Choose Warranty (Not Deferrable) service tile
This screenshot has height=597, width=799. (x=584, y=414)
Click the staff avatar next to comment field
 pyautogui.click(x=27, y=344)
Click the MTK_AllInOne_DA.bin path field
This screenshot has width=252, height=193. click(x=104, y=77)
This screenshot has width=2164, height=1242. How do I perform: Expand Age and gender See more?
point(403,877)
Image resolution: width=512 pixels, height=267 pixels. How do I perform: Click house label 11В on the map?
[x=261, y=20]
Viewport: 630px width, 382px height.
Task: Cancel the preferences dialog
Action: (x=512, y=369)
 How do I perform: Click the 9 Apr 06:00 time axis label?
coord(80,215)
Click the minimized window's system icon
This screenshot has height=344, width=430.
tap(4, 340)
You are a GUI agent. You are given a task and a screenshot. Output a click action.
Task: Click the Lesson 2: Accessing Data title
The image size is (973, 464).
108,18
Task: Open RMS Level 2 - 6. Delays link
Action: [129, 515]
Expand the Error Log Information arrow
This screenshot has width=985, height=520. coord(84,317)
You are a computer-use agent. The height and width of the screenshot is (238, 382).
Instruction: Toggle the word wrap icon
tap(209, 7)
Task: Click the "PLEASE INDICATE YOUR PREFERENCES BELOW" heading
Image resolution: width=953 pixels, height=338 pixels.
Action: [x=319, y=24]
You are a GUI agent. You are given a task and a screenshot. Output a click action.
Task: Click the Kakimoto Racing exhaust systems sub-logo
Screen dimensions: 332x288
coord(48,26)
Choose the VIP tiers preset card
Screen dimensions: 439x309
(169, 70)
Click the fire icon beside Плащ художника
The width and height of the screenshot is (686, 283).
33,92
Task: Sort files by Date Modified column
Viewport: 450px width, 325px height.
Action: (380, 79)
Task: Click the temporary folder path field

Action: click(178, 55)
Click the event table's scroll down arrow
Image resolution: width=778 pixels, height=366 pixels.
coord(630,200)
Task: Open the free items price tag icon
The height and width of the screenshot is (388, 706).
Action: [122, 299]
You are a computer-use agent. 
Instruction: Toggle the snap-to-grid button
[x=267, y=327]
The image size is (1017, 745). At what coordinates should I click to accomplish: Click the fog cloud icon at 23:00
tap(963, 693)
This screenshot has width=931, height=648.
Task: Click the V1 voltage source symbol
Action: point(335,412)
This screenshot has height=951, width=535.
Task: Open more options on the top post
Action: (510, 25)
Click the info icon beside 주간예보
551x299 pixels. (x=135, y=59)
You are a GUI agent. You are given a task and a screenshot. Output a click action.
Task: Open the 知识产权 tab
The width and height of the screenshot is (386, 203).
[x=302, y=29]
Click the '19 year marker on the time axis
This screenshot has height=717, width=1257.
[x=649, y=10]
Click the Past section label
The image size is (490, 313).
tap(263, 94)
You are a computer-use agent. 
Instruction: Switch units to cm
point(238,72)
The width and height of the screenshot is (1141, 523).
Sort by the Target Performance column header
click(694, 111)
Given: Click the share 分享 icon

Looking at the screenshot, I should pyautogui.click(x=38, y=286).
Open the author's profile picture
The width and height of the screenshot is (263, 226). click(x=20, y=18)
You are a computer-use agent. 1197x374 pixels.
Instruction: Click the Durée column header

Aim of the task: Would you retype the full listing without altering a single word?

Answer section:
Choose Warranty (Not Deferrable) service tile
This screenshot has height=597, width=799. (x=584, y=414)
Click the staff avatar next to comment field
 pyautogui.click(x=27, y=344)
Click the MTK_AllInOne_DA.bin path field
This screenshot has width=252, height=193. click(x=104, y=77)
This screenshot has width=2164, height=1242. How do I perform: Expand Age and gender See more?
point(403,877)
Image resolution: width=512 pixels, height=267 pixels. How do I perform: Click house label 11В on the map?
[x=261, y=20]
Viewport: 630px width, 382px height.
Task: Cancel the preferences dialog
Action: (x=512, y=369)
 How do I perform: Click the 9 Apr 06:00 time axis label?
coord(80,215)
Click the minimized window's system icon
This screenshot has height=344, width=430.
tap(4, 340)
You are a GUI agent. You are given a task and a screenshot. Output a click action.
Task: Click the Lesson 2: Accessing Data title
The image size is (973, 464).
108,18
Task: Open RMS Level 2 - 6. Delays link
Action: [129, 515]
Expand the Error Log Information arrow
This screenshot has width=985, height=520. coord(84,317)
You are a computer-use agent. The height and width of the screenshot is (238, 382).
Instruction: Toggle the word wrap icon
tap(209, 7)
Task: Click the "PLEASE INDICATE YOUR PREFERENCES BELOW" heading
Image resolution: width=953 pixels, height=338 pixels.
Action: [x=319, y=24]
You are a GUI agent. You are given a task and a screenshot. Output a click action.
Task: Click the Kakimoto Racing exhaust systems sub-logo
Screen dimensions: 332x288
coord(48,26)
Choose the VIP tiers preset card
Screen dimensions: 439x309
(169, 70)
Click the fire icon beside Плащ художника
The width and height of the screenshot is (686, 283).
33,92
Task: Sort files by Date Modified column
Viewport: 450px width, 325px height.
Action: (380, 79)
Task: Click the temporary folder path field

Action: click(178, 55)
Click the event table's scroll down arrow
Image resolution: width=778 pixels, height=366 pixels.
coord(630,200)
Task: Open the free items price tag icon
The height and width of the screenshot is (388, 706).
Action: [122, 299]
You are a computer-use agent. 
Instruction: Toggle the snap-to-grid button
[x=267, y=327]
The image size is (1017, 745). At what coordinates should I click to accomplish: Click the fog cloud icon at 23:00
tap(963, 693)
This screenshot has width=931, height=648.
Task: Click the V1 voltage source symbol
Action: point(335,412)
This screenshot has height=951, width=535.
Task: Open more options on the top post
Action: (510, 25)
Click the info icon beside 주간예보
551x299 pixels. (x=135, y=59)
You are a GUI agent. You are given a task and a screenshot. Output a click action.
Task: Open the 知识产权 tab
The width and height of the screenshot is (386, 203).
[x=302, y=29]
Click the '19 year marker on the time axis
This screenshot has height=717, width=1257.
[x=649, y=10]
Click the Past section label
The image size is (490, 313).
tap(263, 94)
You are a computer-use agent. 
Instruction: Switch units to cm
point(238,72)
The width and height of the screenshot is (1141, 523).
Sort by the Target Performance column header
click(694, 111)
Given: Click the share 分享 icon

Looking at the screenshot, I should pyautogui.click(x=38, y=286).
Open the author's profile picture
The width and height of the screenshot is (263, 226). click(x=20, y=18)
You are a computer-use agent. 1197x374 pixels.
Instruction: Click the Durée column header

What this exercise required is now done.